Причины? «Не делала зарядку, как положено…»

Как может немолодая, не очень здоровая женщина, которая держит сухую голодовку, правильно делать зарядку?

Вопрос риторический, не требующий ответа…

Читайте ранее

«Убивают меня за то, что я говорю правду о них»

«Убивают меня за то, что я говорю правду о них»

Политзаключенная Людмила Разумова седьмой день держит в колонии голодовку

ПВР — правила внутренних репрессий

Ответа требуют эти рапорты, которые выносили Людмиле Разумовой начиная со 2 ноября 2023 года.
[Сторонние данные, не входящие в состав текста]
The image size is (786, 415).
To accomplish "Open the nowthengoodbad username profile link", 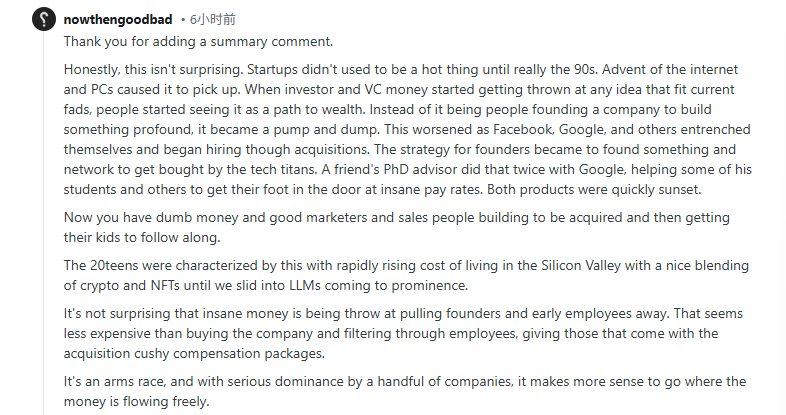I will coord(119,19).
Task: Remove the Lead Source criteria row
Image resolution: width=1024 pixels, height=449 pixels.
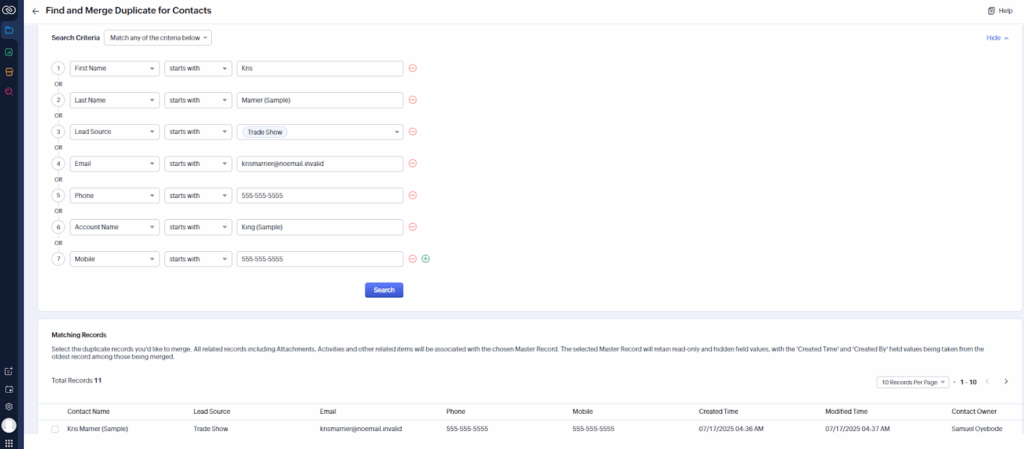Action: tap(412, 132)
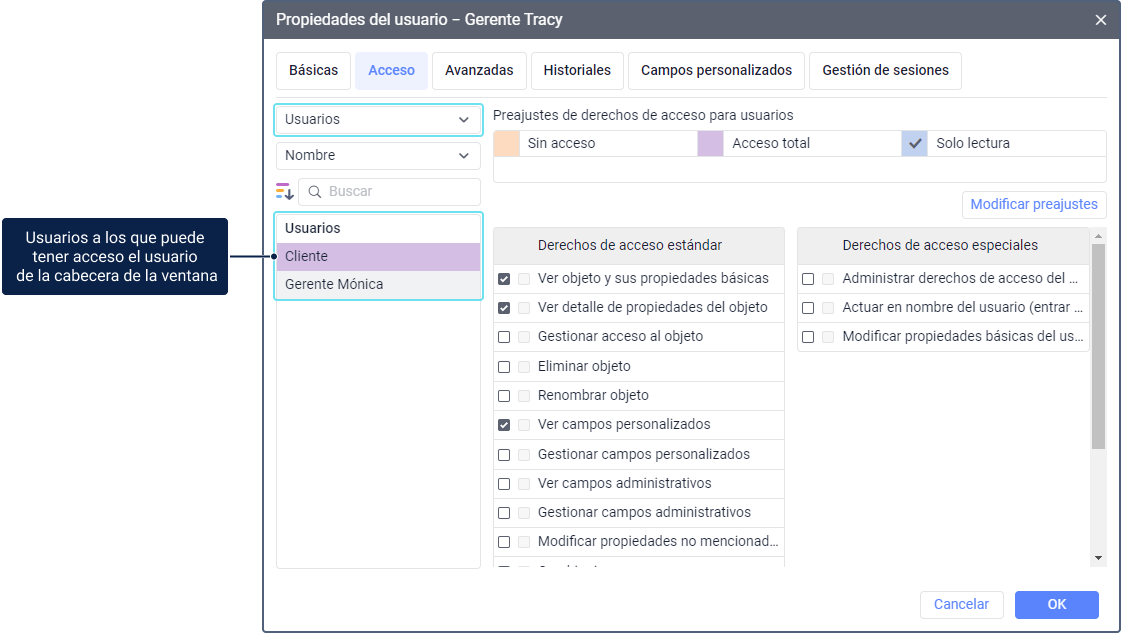Select the Sin acceso orange preset swatch
The height and width of the screenshot is (633, 1121).
[507, 143]
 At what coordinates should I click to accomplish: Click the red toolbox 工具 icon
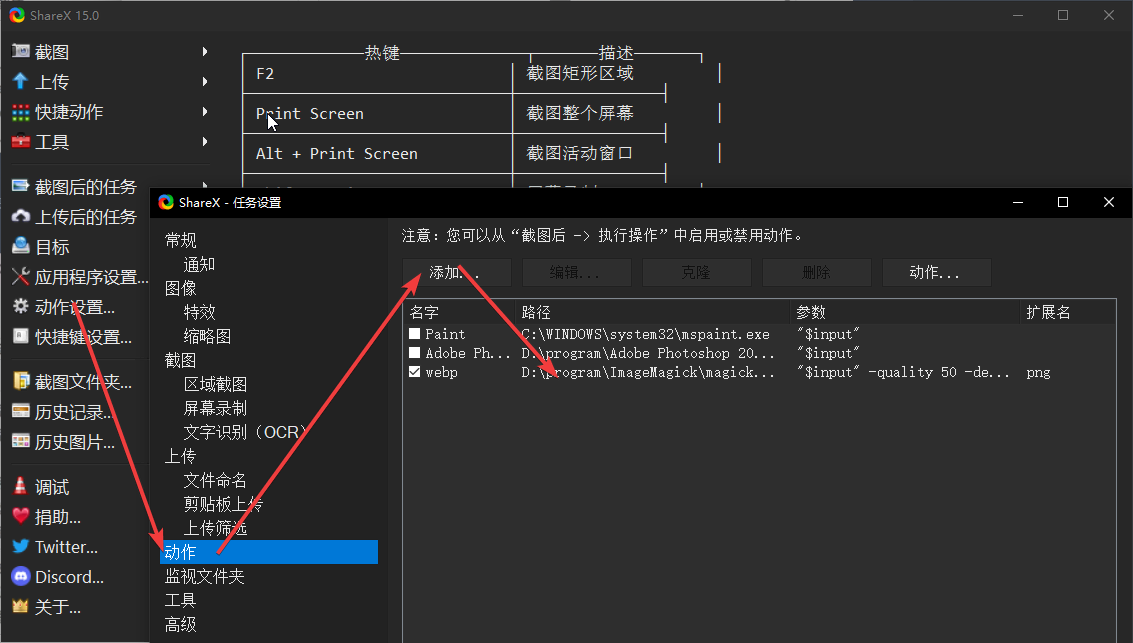tap(20, 142)
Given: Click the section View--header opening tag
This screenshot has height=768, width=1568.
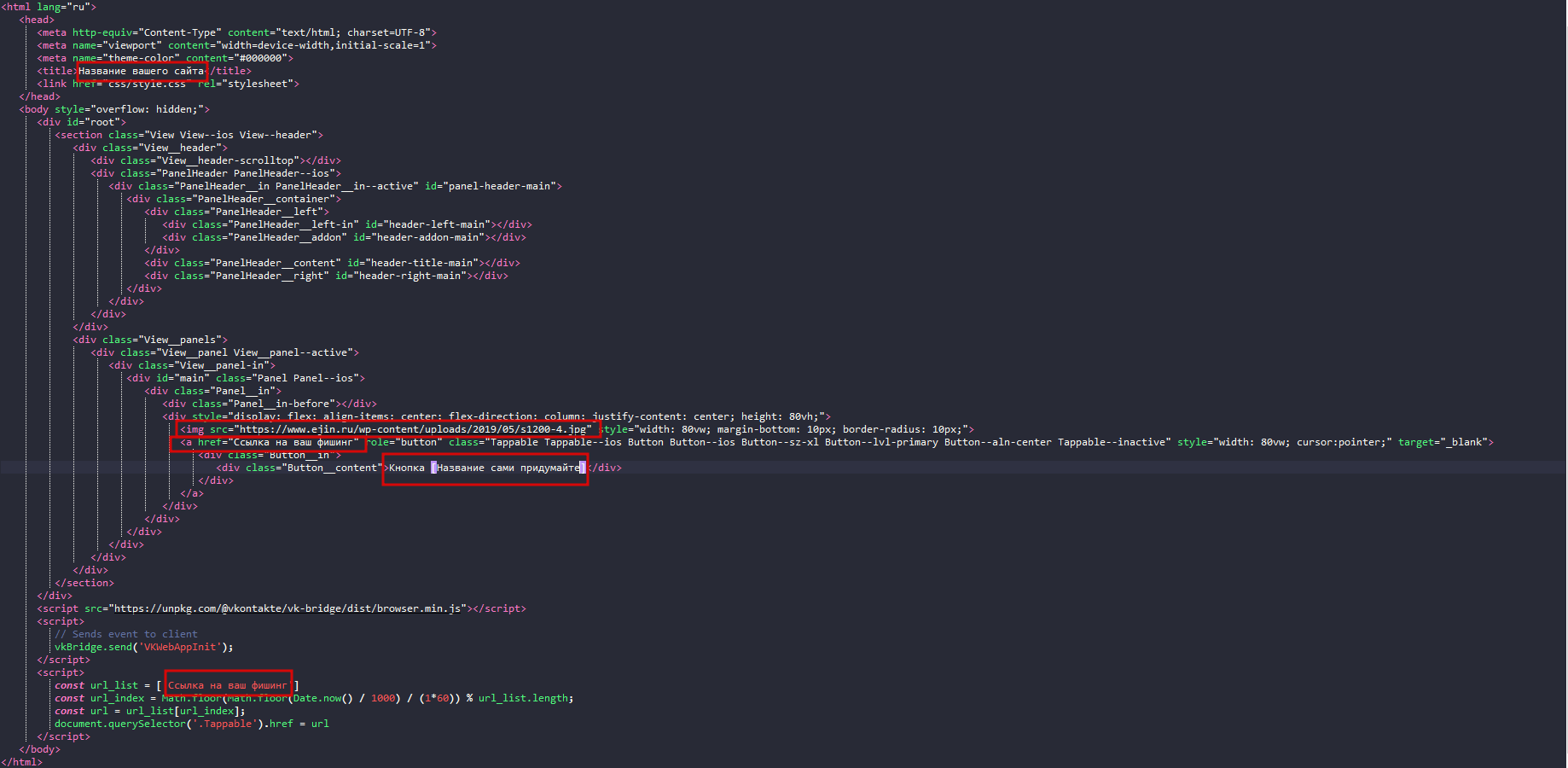Looking at the screenshot, I should (189, 135).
Вот некоторые нарушения, из-за которых Разумова, 1967 года рождения, осужденная на семь лет за «фейки» из-за ее записей в социальных сетях, художница, не совершившая никакого насильственного преступления, защищавшая в колонии свои права и права других женщин, превратилась в злостную нарушительницу, которой место в СУСе, в средневековом подвале — да, именно средневековом, так его описывают те, кто побывал в этой колонии, страшной тюрьме Екатерининского времени.

Итак:

  • 02.11. 2023 — находилась на спальном месте в не отведенное для сна и подготовки ко сну время — ШИЗО;
  • 09.11.2023 — содержась в ШИЗО, по требованию администрации ИУ, не назвала статьи Уголовного кодекса РФ, по которым осуждена, начало и конец срока отбывания наказания — устный выговор;
  • 14.12.2023 — курение в неустановленном месте — выговор;
  • 26.01.2024 — оставила рабочее место без разрешения администрации ИУ — 14 суток ШИЗО;
  • 21.02.2024 — не следила за состоянием тумбочки — выговор;
  • 14.03.2024 — присвоение продуктов питания, предметов первой необходимости — 5 суток ШИЗО.
  • Устные выговоры за то, что «опись вещей в индивидуальной сумке не соответствует ее содержимому», «хранила на объекте работы личные вещи», «не соблюдала распорядок дня, установленный в ИТУ».
  • В октябре 2024 года Людмилу Разумову водворили в помещение камерного типа за то, что — внимание! — «хранила продукты питания, включенные в перечень вещей и предметов, продуктов питания, которые осужденным к лишению свободы запрещается изготавливать, иметь при себе, получать в посылках, передачах, бандеролях либо приобретать (согласно приложению № 3 ПВР ИУ)».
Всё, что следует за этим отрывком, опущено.